Roberto Wong

Personal information
- Full name: Roberto Wong Ordeñana
- Date of birth: 17 August 1979 (age 46)
- Place of birth: Puntarenas, Costa Rica
- Height: 1.79 m (5 ft 10 in)
- Position: Defender

Team information
- Current team: Puntarenas (manager)

Senior career*
- Years: Team / Apps / (Gls)
- 2000–2001: Herediano / 2 / (0)
- 2001–2003: Santos de Guápiles / 38 / (4)
- 2004–2008: Puntarenas / 125 / (13)
- 2009–2010: Liberia Mía / 25 / (1)
- 2010: Barrio México / 9 / (1)
- 2011: → Saprissa (loan) / 9 / (0)
- 2011–2012: Pérez Zeledón / 29 / (2)
- 2012–2019: Puntarenas / 69 / (9)

International career
- 2007: Costa Rica / 2 / (0)

Managerial career
- 2022–2023: Costa Rica U17 (assistant)
- 2023: Costa Rica U15
- 2023–2024: Puntarenas (sporting director)
- 2023: Puntarenas (caretaker)
- 2024–: Puntarenas

= Roberto Wong =

Costa Rican footballer (born 1979)

Roberto Wong Ordeñana (born August 17, 1979) is a Costa Rican football manager and former player who is the manager of Puntarenas.

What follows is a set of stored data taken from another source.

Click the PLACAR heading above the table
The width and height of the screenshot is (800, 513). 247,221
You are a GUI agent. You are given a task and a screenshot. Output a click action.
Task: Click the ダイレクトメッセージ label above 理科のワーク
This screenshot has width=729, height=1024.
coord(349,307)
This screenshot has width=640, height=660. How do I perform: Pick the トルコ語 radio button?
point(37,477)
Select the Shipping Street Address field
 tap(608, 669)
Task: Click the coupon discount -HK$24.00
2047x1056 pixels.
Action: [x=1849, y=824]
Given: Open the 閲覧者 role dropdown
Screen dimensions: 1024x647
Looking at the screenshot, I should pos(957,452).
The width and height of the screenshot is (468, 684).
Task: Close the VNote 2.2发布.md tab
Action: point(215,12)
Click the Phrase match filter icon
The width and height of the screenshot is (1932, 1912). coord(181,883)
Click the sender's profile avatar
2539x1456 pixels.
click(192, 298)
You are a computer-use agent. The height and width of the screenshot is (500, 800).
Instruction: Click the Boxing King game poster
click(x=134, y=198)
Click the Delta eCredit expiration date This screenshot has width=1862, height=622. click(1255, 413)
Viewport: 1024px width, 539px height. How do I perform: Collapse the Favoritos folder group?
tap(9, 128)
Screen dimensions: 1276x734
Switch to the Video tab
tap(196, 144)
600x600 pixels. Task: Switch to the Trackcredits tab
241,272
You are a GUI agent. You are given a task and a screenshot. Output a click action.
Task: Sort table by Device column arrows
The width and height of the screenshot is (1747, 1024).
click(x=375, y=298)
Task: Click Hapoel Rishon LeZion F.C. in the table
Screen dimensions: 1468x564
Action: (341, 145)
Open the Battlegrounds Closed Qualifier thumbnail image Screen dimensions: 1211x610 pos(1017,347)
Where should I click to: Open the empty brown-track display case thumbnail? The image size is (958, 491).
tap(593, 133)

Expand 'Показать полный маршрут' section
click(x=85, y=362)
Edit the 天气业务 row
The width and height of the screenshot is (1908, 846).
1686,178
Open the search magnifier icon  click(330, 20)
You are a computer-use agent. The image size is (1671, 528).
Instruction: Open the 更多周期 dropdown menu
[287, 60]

His last name in Chinese is 黄, which means "yellow", and his ancestor was from Zhanjiang, Guangdong, China.

==Club career==
Wong started his career at Herediano and played for Santos de Guápiles before starting a lengthy stint at hometown club Puntarenas. He moved to Liberia Mía in 2009 and had a spell at ambitious club Barrio México before joining Saprissa from them on loan. In May 2011 he was deemed surplus to requirements by the club so he signed for a year with Pérez Zeledón, but returned to Puntarenas in 2012.

==International career==
Wong made his senior debut for Costa Rica in a February 2007 UNCAF Nations Cup match against Panama and earned his second and final cap in an October 2007 friendly against Haiti.